Pixel coordinate grounding data
□ □ □
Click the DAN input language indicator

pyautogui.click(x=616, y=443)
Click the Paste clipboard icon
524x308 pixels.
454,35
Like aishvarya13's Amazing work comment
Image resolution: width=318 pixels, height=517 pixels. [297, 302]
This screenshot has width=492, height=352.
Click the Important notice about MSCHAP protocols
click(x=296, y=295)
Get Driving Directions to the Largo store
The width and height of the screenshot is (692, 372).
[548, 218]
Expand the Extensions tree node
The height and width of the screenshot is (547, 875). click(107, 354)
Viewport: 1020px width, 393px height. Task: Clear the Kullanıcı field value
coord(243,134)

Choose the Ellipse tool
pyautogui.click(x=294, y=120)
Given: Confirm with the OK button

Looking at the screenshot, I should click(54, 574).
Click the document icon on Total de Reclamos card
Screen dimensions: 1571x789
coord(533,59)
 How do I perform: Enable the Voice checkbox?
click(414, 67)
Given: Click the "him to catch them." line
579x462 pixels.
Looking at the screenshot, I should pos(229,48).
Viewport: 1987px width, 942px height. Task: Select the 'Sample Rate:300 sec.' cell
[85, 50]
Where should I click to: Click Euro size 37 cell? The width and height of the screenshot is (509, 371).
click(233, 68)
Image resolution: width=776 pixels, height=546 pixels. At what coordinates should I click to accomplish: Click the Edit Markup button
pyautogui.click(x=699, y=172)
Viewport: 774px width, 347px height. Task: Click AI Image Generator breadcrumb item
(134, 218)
□ □ □
Including any blank lines, repeat the data exactly.

■ **Finished task**:
Click the DAN input language indicator

pyautogui.click(x=616, y=443)
Click the Paste clipboard icon
524x308 pixels.
454,35
Like aishvarya13's Amazing work comment
Image resolution: width=318 pixels, height=517 pixels. [297, 302]
This screenshot has width=492, height=352.
Click the Important notice about MSCHAP protocols
click(x=296, y=295)
Get Driving Directions to the Largo store
The width and height of the screenshot is (692, 372).
[548, 218]
Expand the Extensions tree node
The height and width of the screenshot is (547, 875). click(107, 354)
Viewport: 1020px width, 393px height. Task: Clear the Kullanıcı field value
coord(243,134)

Choose the Ellipse tool
pyautogui.click(x=294, y=120)
Given: Confirm with the OK button

Looking at the screenshot, I should click(54, 574).
Click the document icon on Total de Reclamos card
Screen dimensions: 1571x789
coord(533,59)
 How do I perform: Enable the Voice checkbox?
click(414, 67)
Given: Click the "him to catch them." line
579x462 pixels.
Looking at the screenshot, I should pos(229,48).
Viewport: 1987px width, 942px height. Task: Select the 'Sample Rate:300 sec.' cell
[85, 50]
Where should I click to: Click Euro size 37 cell? The width and height of the screenshot is (509, 371).
click(233, 68)
Image resolution: width=776 pixels, height=546 pixels. At what coordinates should I click to accomplish: Click the Edit Markup button
pyautogui.click(x=699, y=172)
Viewport: 774px width, 347px height. Task: Click AI Image Generator breadcrumb item
(134, 218)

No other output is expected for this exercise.